Making/Shooting Blanks

Uncle Buck

New member
Don't know why, but I want to make some blanks for my .45 Colt.

Someone must have done this before and could share their experience. I do not want to have to re-invent the wheel.

I am thinking that if I take the primed .45 Colt shell and load it with powder, all I will have to do is place a couple of pieces of card board over the powder and crimp it. Maybe I can seal it in place like you do with a shotgun shell.

What are the dangers involved and what should be avoided?

What types of powder should/should not be used?

Thanks for sharing your thoughts and ideas.
 

Sport45

New member
Loading Cowboy Blanks

Above is a recipe, sounds like it would work if you don't mind black powder... You'd have to use a pretty fast smokeless powder and let it build pressure with some kind of restriction (wad?) to get a bang. Black powder explodes without as much confinement.
 
Blanks normally use special blank powder, which is faster burning than anything sold for reloading. I've never tried it with a fast smokeless powder, like Clays, but wouldn't be surprised if it just pushed the cardboard out before it burned significantly and went "pop" rather than "bang". You'll likely find firing a magnum primer with no powder or wad is louder.

As suggested, you can make blanks that go bang from black powder. Just be ready for the clean-up afterward.
 
Also might not be a blank. Wouldn't want to be shot with one. Wads are dangerous, too, if you are too close to them.
 

griz

New member
You can also use cornmeal or grits over top of the powder with a cardboard disk crimped over the end. I have done this to make a load for popping balloons from about 10 feet away.

The problem is there is no published data so you are on your own with figuring out the proportions. And as with wax bullets, they are dangerous at close range.
 

kraigwy

New member
My wife likes to play at Mounted Cowboy shooting, (shooting balloons on stakes while horse back)

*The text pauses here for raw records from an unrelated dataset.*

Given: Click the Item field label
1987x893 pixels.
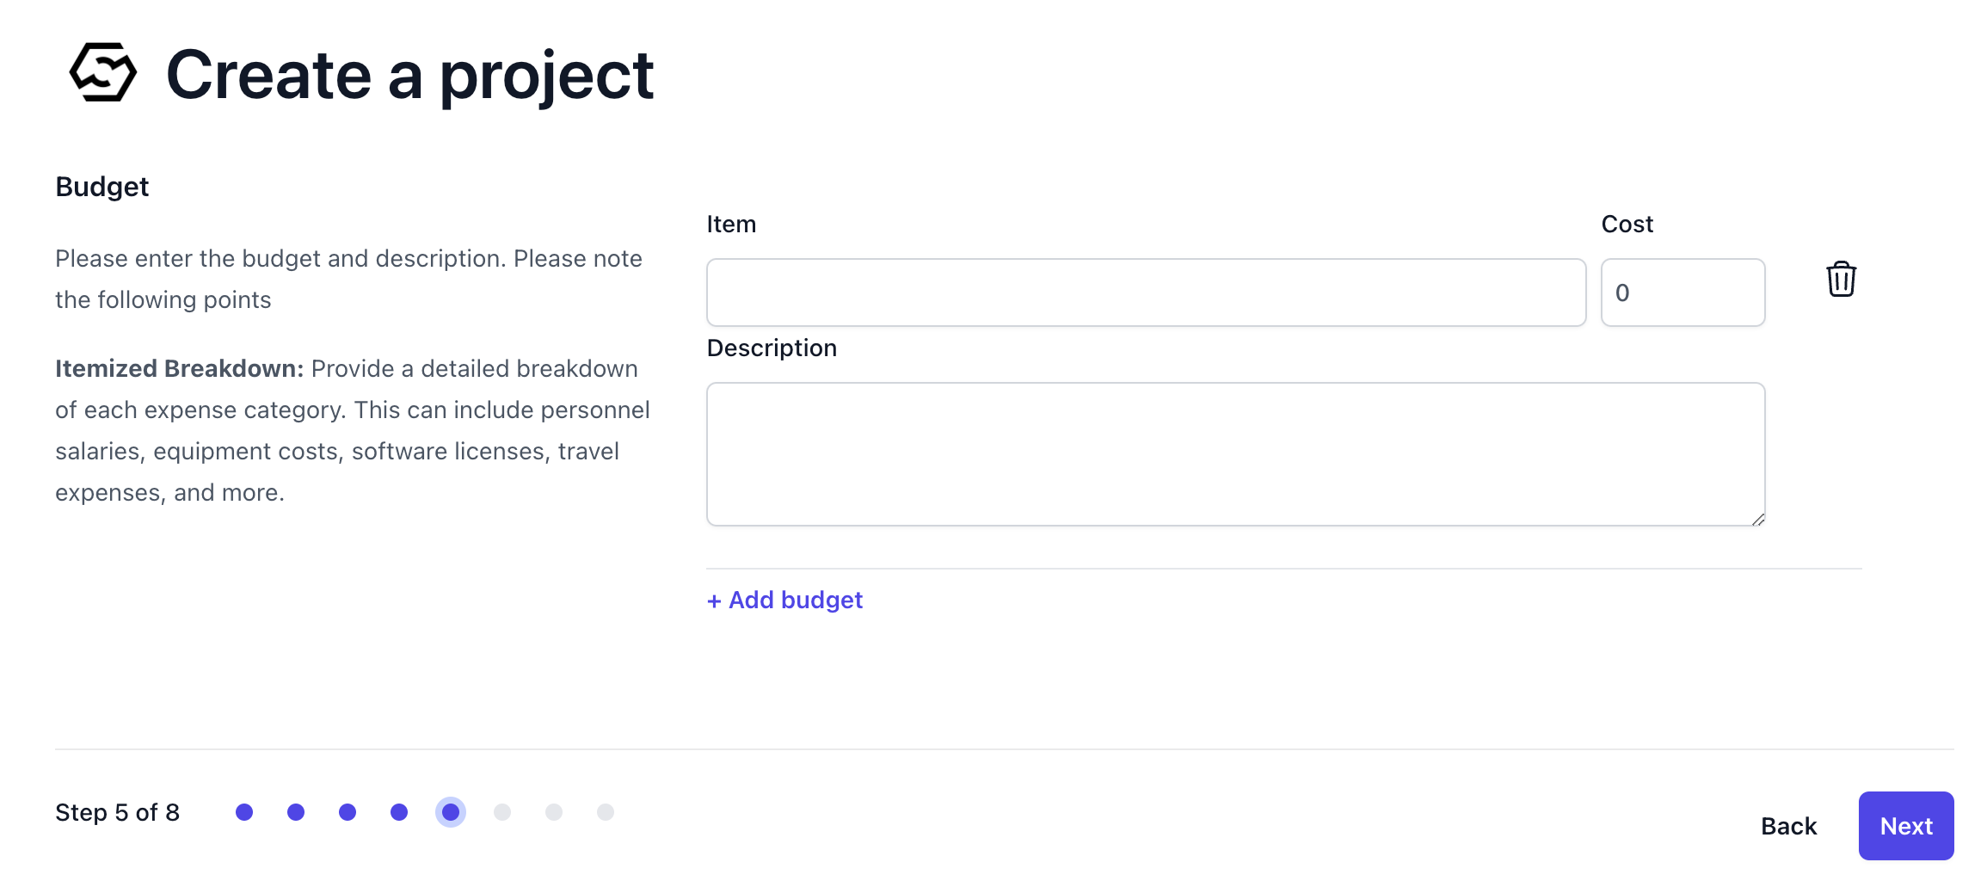Looking at the screenshot, I should [x=731, y=225].
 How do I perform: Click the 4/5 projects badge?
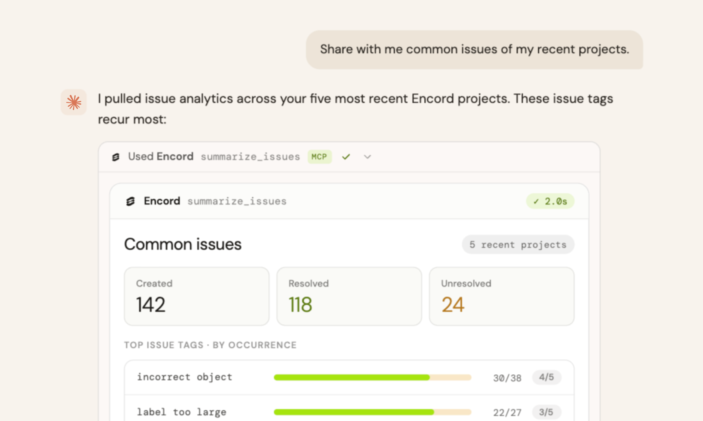546,377
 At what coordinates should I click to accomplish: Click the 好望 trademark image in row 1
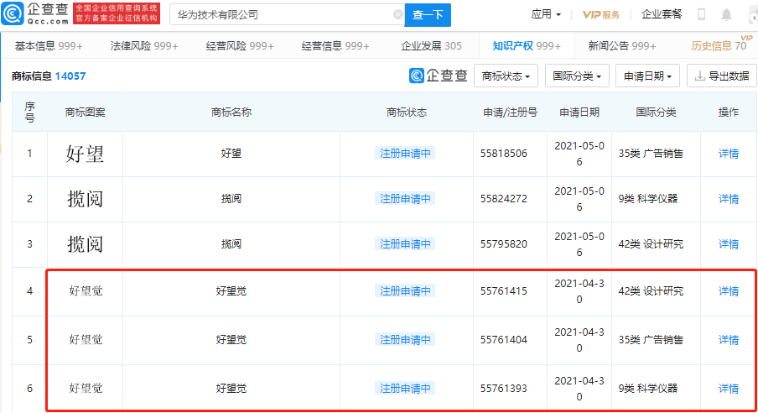(85, 154)
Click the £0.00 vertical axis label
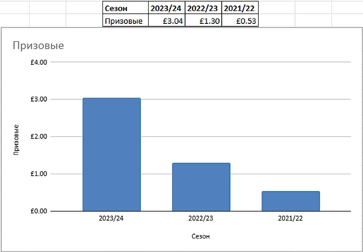The image size is (363, 252). (39, 211)
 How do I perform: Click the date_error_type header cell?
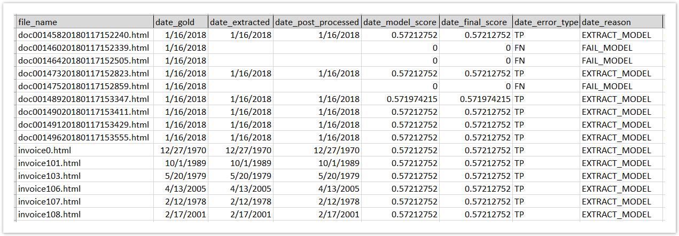click(x=546, y=22)
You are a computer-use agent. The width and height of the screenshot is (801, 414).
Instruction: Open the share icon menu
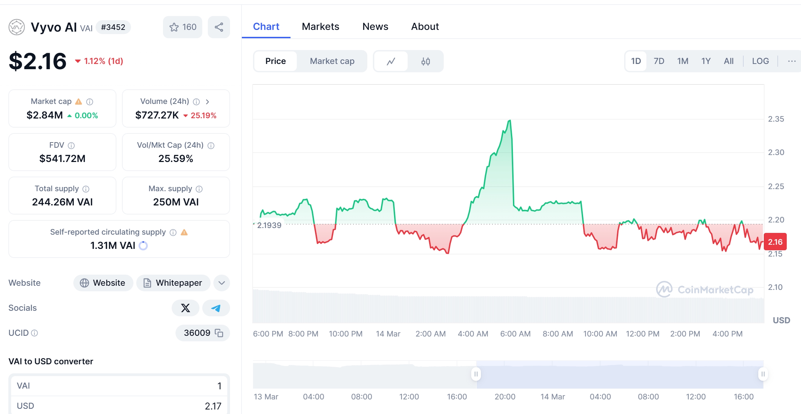(219, 27)
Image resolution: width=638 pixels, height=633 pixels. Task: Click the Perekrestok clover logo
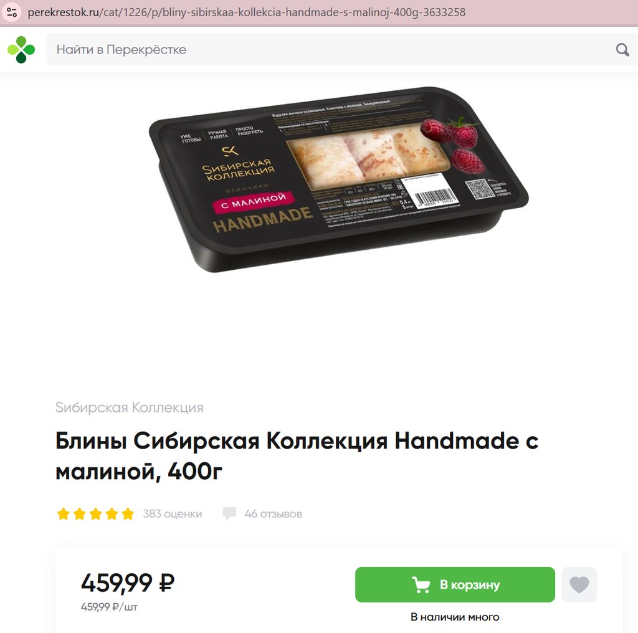(x=21, y=50)
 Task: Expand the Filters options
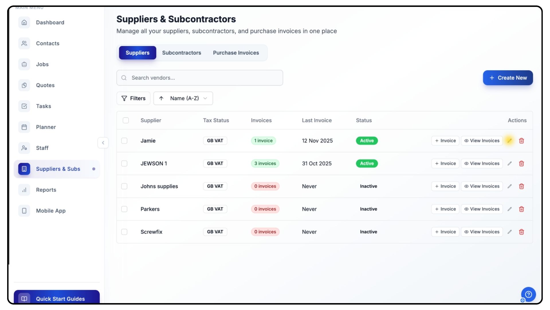133,98
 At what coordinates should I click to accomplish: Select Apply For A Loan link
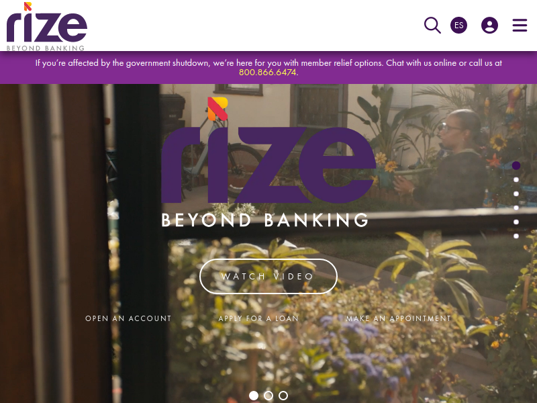258,318
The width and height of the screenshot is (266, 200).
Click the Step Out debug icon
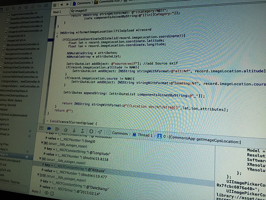click(x=82, y=130)
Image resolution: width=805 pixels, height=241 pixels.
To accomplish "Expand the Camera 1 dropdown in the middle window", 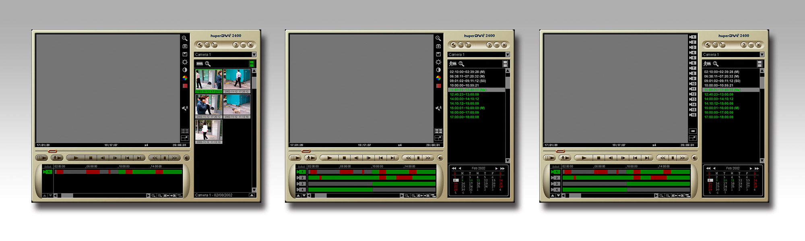I will (x=508, y=54).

I load dab of black powder held in place by a wax wad. Its all you need to pop the balloons yet safe if you screw up. (peppering a horse' ear is bad enough, you shoot off his ear and you're in for a rodeo).

To determine how much, figure how far you want to shoot the balloons, work up your load until you can pop them with every shot.

Here is the problem. Most light loads without bullets cause the primer to back out jamming the revolver. To over come this, I enlarge the primer pocket to 1/8 inch. This of course will be dangerous if you load the case with full loads. I modify my cases for blanks to they can easily be separated.

I cut them down so you can plainly see the difference.
 
I think you meant you enlarge the vent (flash hole), but yes, that's a necessary step. I know a number of folk have played with loading the NT cases with larger vents with standard primers, and report no problems. I just don't have any idea how far you can take that? It might make for an interesting experiment. I'd expect with short cases, like .45 ACP, you'd get to a width where the primers kept unseating the bullets faster than the powder lights and MV would get erratic. But that's just speculation on my part.